ANALYSIS: Exploring Ukraine’s evolving approach to international arbitration issues
About the author: Yulia Atamanova ( ) is a Counsel

What is the significance of judicial reform for the development of the practice of international arbitration in Ukraine?

The general objective of Ukraine’s ongoing judicial reform process is increasing public confidence in the judiciary and strengthening the foundations of the rule of law. This has long-term implications in terms of systemic changes to various social institutions and a general increase in the level of legal culture in the country. These changes also apply to the dispute resolution system which is an alternative to the state courts – namely international commercial arbitration, the performance of which is controlled and facilitated by state jurisdictional bodies. The new procedural codes that entered into force in December 2017 have laid the legal foundations for an increase of public confidence in the institution of alternative dispute resolution, which in recent years in Ukraine has periodically suffered from what many have termed as the “unfriendly attitude of state courts”.


What do you regard as the greatest challenges facing international arbitration in Ukraine?

One specific example would be the high-profile case (No. 910/8318/16) in which the Supreme Court of Ukraine absolutized the right of appeal to the court, despite the existence of an arbitration agreement. The Supreme Court held that the parties had the legal opportunity, as opposed to the obligation, to refer their dispute to the arbitral tribunal. It was further pointed out by the court that it is inadmissible to limit the right to appeal to the economic court, providing that the reason to terminate legal proceedings is the readiness of both parties to refer the dispute to arbitration, drawn up by an appropriate appeal to the court.

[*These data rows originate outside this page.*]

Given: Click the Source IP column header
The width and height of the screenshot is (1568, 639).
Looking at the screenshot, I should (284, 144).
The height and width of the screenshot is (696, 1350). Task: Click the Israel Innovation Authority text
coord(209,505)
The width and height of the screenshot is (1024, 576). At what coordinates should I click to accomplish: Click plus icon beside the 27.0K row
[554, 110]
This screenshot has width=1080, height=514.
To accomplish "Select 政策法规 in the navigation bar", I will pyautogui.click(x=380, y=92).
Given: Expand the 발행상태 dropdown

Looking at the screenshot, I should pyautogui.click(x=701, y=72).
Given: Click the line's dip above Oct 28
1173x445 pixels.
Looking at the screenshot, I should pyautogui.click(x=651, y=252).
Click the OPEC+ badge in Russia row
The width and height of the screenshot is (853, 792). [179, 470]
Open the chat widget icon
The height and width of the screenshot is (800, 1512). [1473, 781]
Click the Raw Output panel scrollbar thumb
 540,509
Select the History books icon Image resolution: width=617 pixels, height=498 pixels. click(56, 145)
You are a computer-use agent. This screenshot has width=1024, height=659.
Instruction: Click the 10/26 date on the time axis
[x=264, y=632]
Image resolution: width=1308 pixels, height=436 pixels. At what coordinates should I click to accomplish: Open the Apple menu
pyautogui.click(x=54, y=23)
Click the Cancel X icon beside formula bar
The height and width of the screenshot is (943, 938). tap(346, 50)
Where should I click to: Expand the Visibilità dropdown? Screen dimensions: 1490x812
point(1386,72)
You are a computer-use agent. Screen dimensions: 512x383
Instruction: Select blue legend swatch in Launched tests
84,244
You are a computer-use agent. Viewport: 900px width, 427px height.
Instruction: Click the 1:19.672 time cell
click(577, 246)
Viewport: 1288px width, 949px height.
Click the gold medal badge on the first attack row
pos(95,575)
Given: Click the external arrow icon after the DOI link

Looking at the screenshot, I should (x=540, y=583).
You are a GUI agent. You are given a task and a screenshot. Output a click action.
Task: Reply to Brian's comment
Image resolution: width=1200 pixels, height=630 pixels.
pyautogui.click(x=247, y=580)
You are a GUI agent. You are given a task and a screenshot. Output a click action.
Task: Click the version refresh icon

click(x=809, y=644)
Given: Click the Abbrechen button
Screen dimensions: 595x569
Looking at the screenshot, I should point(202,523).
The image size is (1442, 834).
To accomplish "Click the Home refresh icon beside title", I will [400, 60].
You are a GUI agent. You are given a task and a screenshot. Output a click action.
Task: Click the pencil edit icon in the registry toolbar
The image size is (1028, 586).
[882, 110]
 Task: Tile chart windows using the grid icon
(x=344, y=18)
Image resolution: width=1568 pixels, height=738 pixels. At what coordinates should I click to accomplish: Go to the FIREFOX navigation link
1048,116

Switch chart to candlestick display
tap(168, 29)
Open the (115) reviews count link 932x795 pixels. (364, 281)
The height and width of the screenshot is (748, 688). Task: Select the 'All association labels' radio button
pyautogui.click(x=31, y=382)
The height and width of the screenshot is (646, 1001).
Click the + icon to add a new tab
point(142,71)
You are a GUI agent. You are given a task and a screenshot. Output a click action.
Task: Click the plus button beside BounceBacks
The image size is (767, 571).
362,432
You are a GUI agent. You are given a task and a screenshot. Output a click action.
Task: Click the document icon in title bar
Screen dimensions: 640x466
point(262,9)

This position of the highest judicial authority in the country sparked considerable concern among arbitration lawyers and arbitrators of the ICAC at the Ukrainian Chamber of Commerce and Industry, because it demonstrated that the judicial system seemed to be overlooking the fundamental principles of autonomy of parties engaged in foreign economic relations and the credibility of international commercial arbitration bodies. In this context, the adoption of new procedural codes establishing fresh approaches and tools supporting arbitration in Ukraine has led to general expectations for the improvement of the arbitration climate in the country.


How has the situation changed over the past year?

The first year of work of the courts under the new procedural norms has brought positive results. For example, the Grand Chamber of the Supreme Court has expressed its position which made it possible to charge compound interest on arbitration awards. We have also seen the introduction of positive new practices in applying interim measures in arbitration proceedings and in providing evidence. The introduction of the principle of interpretation of an arbitration agreement in favor of its authenticity and enforceability, which should change the judicial approach to establishing competence to resolve a dispute, is particularly important. For example, in case No. 904/4384/17, the court applied this approach when interpreting the inaccuracies of the arbitration agreement in the title of the arbitration. In the court’s opinion, this did not justify the refusal of the arbitration tribunal to consider the dispute as within its competence.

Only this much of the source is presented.